═════ Enregistrements fournis

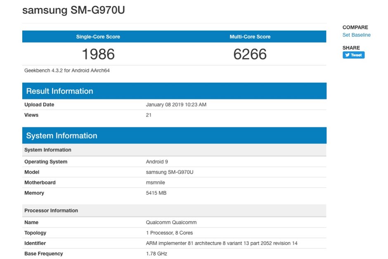Select the 1 Processor, 8 Cores topology value
The width and height of the screenshot is (388, 259).
[x=169, y=233]
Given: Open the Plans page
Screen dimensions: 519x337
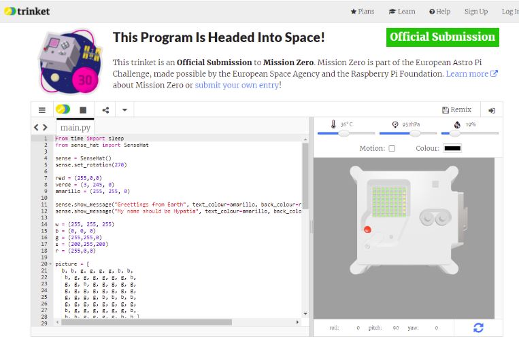Looking at the screenshot, I should coord(362,12).
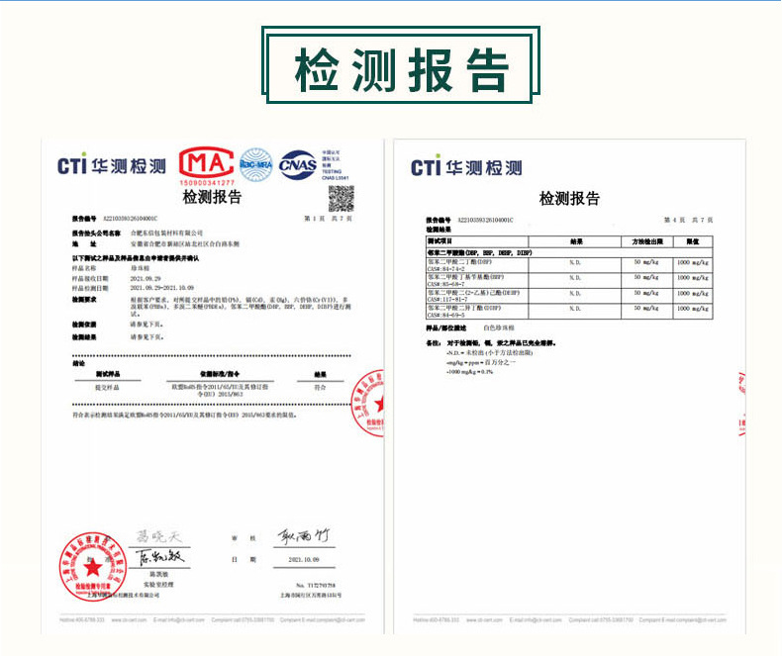
Task: Open the left test report page thumbnail
Action: pos(212,386)
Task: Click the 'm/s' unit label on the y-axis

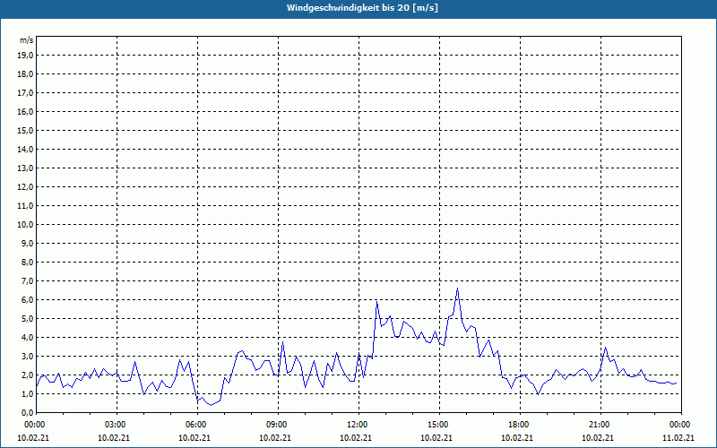Action: (x=26, y=40)
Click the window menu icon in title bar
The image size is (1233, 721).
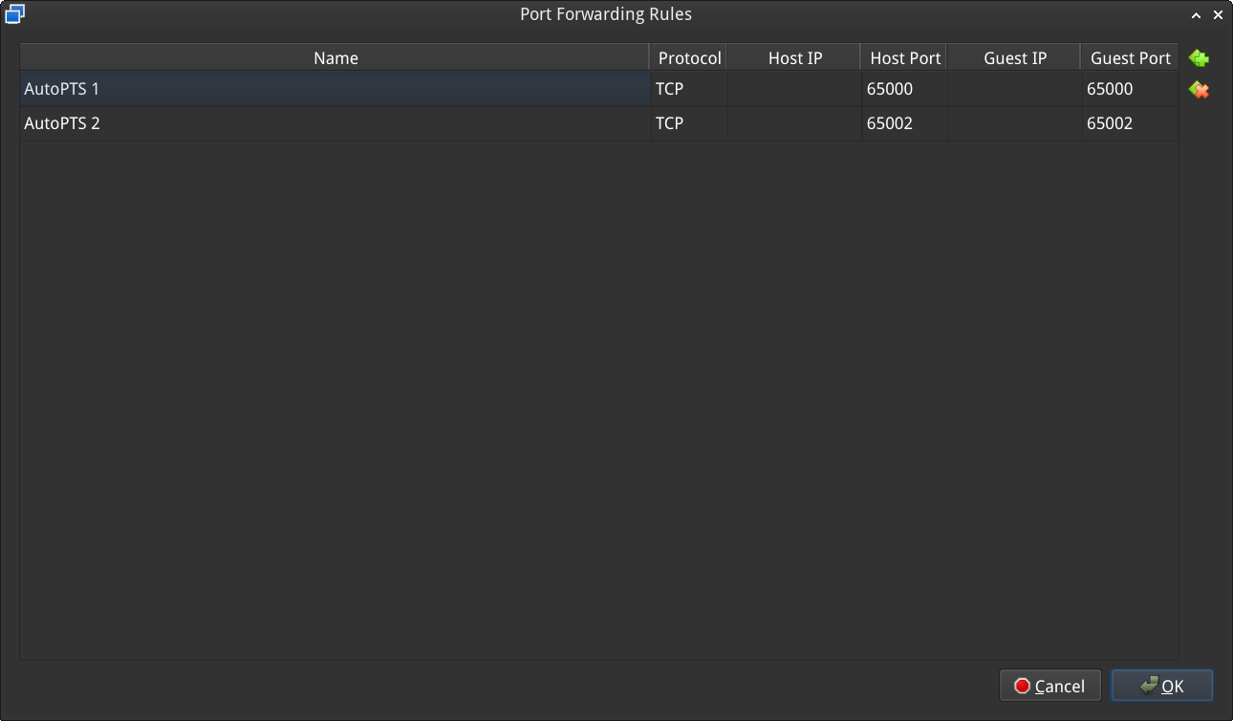tap(14, 14)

══════════

Consigne écrite
Réécrivez tous les enregistrements ci-dessus en remplaçant « Click » par « Tap », sans rien modifier d'autre. Laissez les images de côté dans votre réponse.

Solution proposée
Select the 1 Processor, 8 Cores topology value
The width and height of the screenshot is (388, 259).
[x=169, y=233]
Given: Open the Plans page
Screen dimensions: 519x337
Looking at the screenshot, I should coord(362,12).
Task: Open the left test report page thumbnail
Action: pos(212,386)
Task: Tap the 'm/s' unit label on the y-axis

Action: (x=26, y=40)
Tap the window menu icon in title bar
The image size is (1233, 721).
tap(14, 14)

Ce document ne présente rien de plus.